I was immediately tempted to answer “of course it’s X!” But then I realized there were maybe 10 X’s I could put in that sentence, all of which seem necessary, but not sufficient, to explain the crisis.

Among them: the last decade’s complete overhaul of global human communication systems, “the trauma of living through real conspiracies all around us,” institutional capture of political systems by the global right, climate-change driven migration increasing nationalist sentiments, wealth inequality, late capitalism, hypernormalization, Newt Gingrich, and the list goes on and on.

The problem, of course, is that all of those potential causes are hopelessly intertwined. You can hardly think about one without finding yourself going, “yes, well, but that’s caused by this,” and so on, in an endless loop of causation.

Maybe the answer is that there aren’t any primary causes. Or, as one Twitter responder put it, democratic decline is a sort of “hyperobject,” nearly impossible to explain concisely because it’s such an obvious, all-encompassing problem.

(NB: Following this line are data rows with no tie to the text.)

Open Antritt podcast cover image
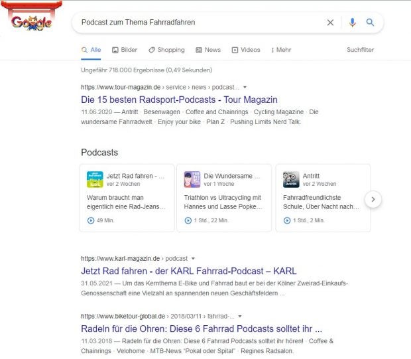 (291, 179)
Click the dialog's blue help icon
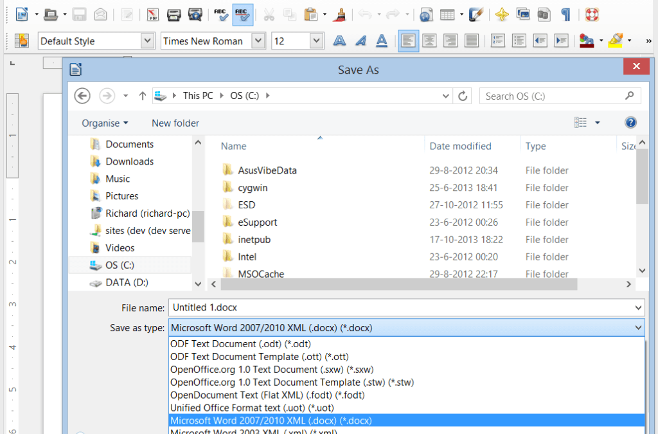 [630, 122]
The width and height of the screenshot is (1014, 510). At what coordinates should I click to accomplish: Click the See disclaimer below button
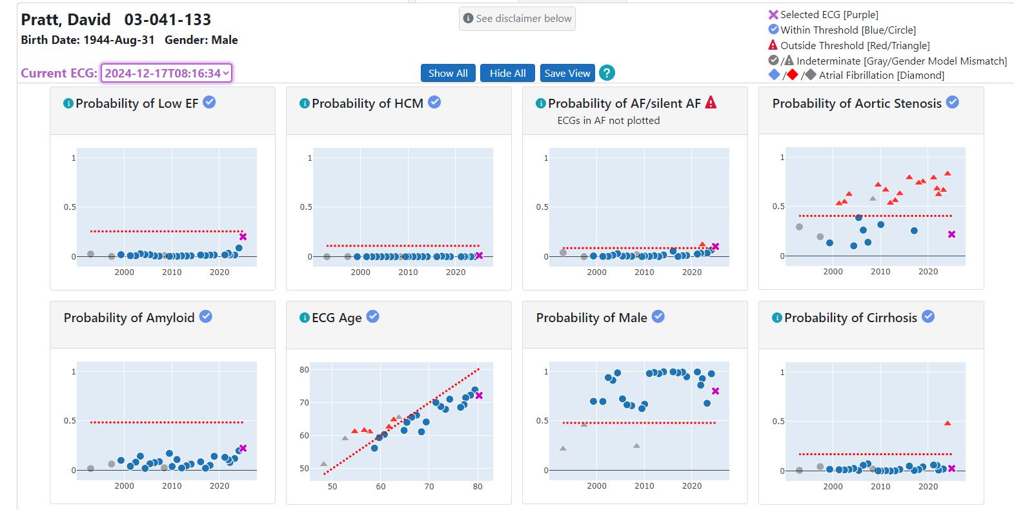coord(517,19)
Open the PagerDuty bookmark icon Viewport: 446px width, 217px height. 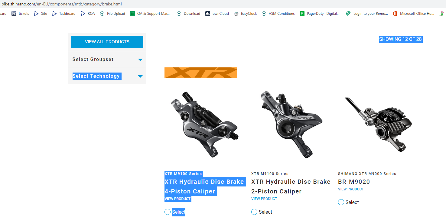point(302,14)
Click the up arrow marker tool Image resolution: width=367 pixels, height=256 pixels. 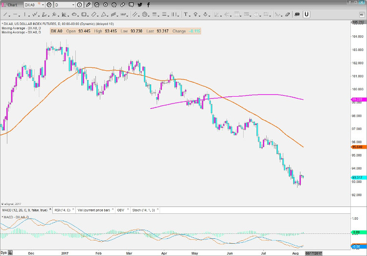195,14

In some ways, that line of thinking can be freeing. Maybe it’s all of the above. Maybe all of the ways we’re standing against it are valuable. And maybe, just maybe, absent a simple cause or explanation, we might be able to let go of the idea that there’s any singularly sinister effect at work beyond us, the couple of billion people on this rock, and, building on that realization, collectively decide to move on to something better than what came before.

Comments
0
comment
No comments here
Why not start the discussion?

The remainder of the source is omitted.